As of October 1, the Realclearpolitics.com “poll of polls” gives Democrats a 7.4% advantage in the generic Congressional ballot, which along with historical trends would indicate the Democrats have a good chance of winning control of the House. On September 27, Kyle Kondik, Managing Editor of Larry J. Sabato’s Crystal Ball of the University of Virginia’s Center for Politics said, “Our best guess right now is a Democratic House gain of somewhere in the low-to-mid 30s. But there are enough very close races that something like a 30-seat gain could turn into more like a 20-seat gain and leave the Democrats short of a majority. Back in July, we said the Democrats were ’soft favorites‘ to win the House. Their odds have likely gotten better since then, or at the very least have not gotten worse, but the GOP still has an opportunity to retain the House with some breaks.”

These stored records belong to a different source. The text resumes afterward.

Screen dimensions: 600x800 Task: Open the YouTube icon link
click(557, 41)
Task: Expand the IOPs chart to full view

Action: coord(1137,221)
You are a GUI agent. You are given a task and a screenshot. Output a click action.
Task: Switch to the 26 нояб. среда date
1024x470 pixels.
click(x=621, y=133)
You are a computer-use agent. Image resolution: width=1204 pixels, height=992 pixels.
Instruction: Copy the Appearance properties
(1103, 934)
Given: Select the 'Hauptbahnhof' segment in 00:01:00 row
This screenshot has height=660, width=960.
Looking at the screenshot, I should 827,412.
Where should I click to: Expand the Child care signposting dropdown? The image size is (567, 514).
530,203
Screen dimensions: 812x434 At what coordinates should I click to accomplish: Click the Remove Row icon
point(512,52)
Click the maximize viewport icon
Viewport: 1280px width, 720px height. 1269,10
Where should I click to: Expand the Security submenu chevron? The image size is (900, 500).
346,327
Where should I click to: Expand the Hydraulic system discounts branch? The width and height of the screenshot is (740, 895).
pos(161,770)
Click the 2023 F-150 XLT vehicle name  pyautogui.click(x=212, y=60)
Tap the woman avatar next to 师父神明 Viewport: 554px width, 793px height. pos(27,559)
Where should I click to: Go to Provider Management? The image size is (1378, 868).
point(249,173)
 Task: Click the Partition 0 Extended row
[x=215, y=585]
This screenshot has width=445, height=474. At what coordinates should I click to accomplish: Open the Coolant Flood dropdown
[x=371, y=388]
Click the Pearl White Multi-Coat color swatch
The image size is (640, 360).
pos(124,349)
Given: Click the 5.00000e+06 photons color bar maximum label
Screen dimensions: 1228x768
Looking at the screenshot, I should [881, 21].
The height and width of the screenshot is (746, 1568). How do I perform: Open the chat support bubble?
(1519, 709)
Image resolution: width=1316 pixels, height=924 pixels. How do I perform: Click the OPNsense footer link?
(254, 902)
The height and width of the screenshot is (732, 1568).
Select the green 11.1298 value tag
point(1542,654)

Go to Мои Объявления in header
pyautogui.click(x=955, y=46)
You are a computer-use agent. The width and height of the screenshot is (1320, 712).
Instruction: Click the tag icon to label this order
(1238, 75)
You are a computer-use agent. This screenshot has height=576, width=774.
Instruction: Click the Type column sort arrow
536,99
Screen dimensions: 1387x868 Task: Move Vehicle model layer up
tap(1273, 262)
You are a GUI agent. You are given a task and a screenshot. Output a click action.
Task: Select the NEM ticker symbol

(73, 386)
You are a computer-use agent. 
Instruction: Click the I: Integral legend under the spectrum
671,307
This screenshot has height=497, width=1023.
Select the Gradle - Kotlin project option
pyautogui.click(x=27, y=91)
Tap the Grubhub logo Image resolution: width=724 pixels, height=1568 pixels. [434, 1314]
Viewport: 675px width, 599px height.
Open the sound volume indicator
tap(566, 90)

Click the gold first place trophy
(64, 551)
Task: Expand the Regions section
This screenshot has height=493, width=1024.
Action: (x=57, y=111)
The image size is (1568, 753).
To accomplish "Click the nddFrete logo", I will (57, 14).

As for the Senate, most pundits think it will likely stay within a vote or two on either side, especially given the particular seats up for election, with Democrats needing to defend 26, including some in states where President Trump is very popular, and Republicans defending only nine, all but a handful considered relatively safe. Charlie Cook, Founder of The Cook Political Report, said on September 23 that: “What we are dealing with this year is actually very simple: there is a blue wave and a red sea wall. This election all turns on whether the blue wave rises above the Republican sea wall.” From Cook’s perspective, the sea wall has been created by the Republican institutional advantages from the 2010 redistricting effort and the fact Republican voters are more evenly spread out, whereas Democratic voters are clustered generally on the coasts and specifically in large cities.